Collisions are another way that the Chandrasekhar Limit may be surpassed, though admittedly a less common one. This may be two stars that may be accreting matter from each other, but eventually spiral into each other and collide due to their extremely close orbit. However, this may also result in other types of supernova.
Artistic visions of reaching the Chandrasekhar Limit
So what happens when the Chandrasekhar Limit is reached? Supernova! Specifically, a core collapse supernova. Because the nuclear degeneracy pressure is no longer great enough to counter the force of the star’s own mass, gravity takes over and the star collapses in on itself, either into a neutron star or even a black hole. The release of gravitational potential energy during this collapse results in the spectacular fireworks we occasionally play audience to, either live from a few hundreds of millions of years ago or the spectacular artifacts left after the explosion.
There are a variety of supernovae that result from this process, all of which differ in slight ways—be it the triggering mechanism or the specific types of stars involved. For example, the supernova may actually be ignited by a runaway thermonuclear reaction in the core of the star as it approaches the Chandrasekhar Limit, a type 1a supernova.

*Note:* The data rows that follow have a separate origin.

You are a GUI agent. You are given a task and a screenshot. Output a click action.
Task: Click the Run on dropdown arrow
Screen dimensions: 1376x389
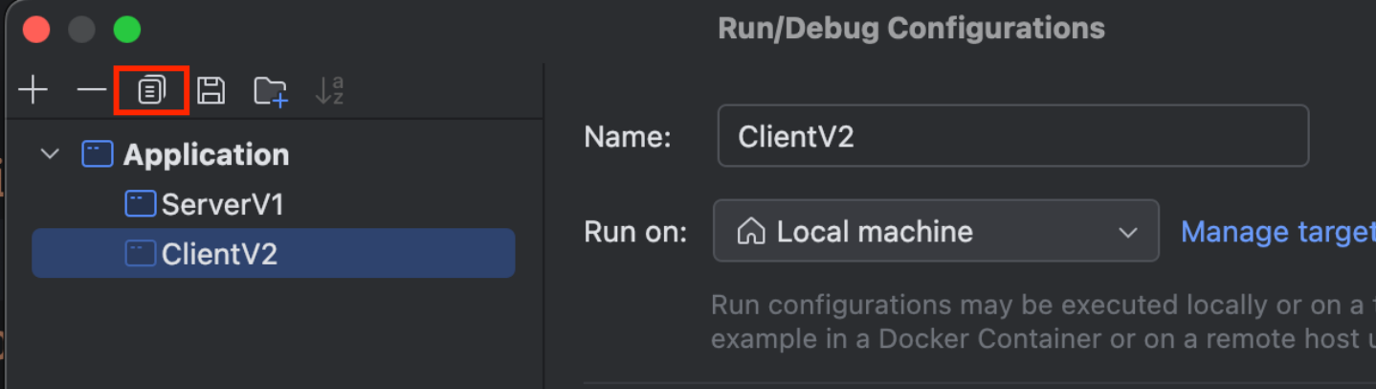coord(1128,232)
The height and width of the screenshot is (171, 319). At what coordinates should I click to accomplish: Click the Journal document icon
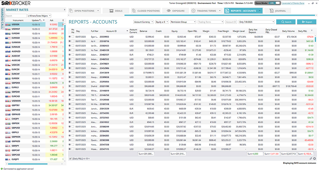coord(271,11)
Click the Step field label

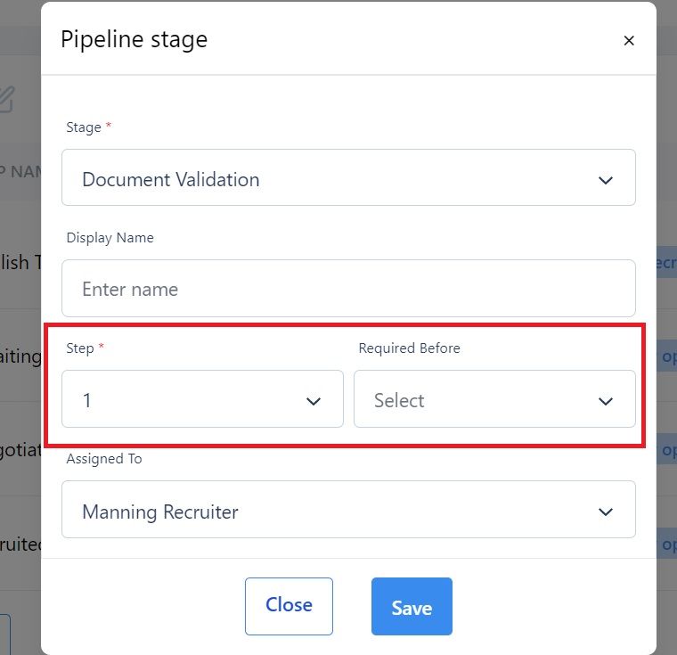point(80,348)
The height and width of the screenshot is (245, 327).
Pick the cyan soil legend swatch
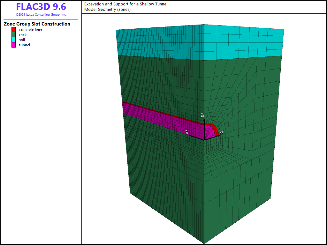14,40
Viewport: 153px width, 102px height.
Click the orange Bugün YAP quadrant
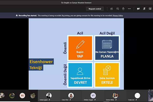80,48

Complications & Conclusions
Of course, there are things that can make that simple 1.4 number a bit different than we might expect. One of the most common complications is if the white dwarf happens to be rotating a fair bit, in which case centripetal acceleration adds to the force of the electron degeneracy pressure pushing outwards, allowing even more mass to be accreted before the Chandrasekhar Limit is reached and the star collapses.
All the quirks of the Chandrasekhar Limit and are not entirely understood—nor all of how it can play into supernova explosions. However, the Chandrasekhar Limit seems to hold mostly true. All observed type 1a supernova, for instance, have the same absolute magnitude at their peak, a strong indication that the explosions are being fed by the same amount of matter—those 1.4 solar masses.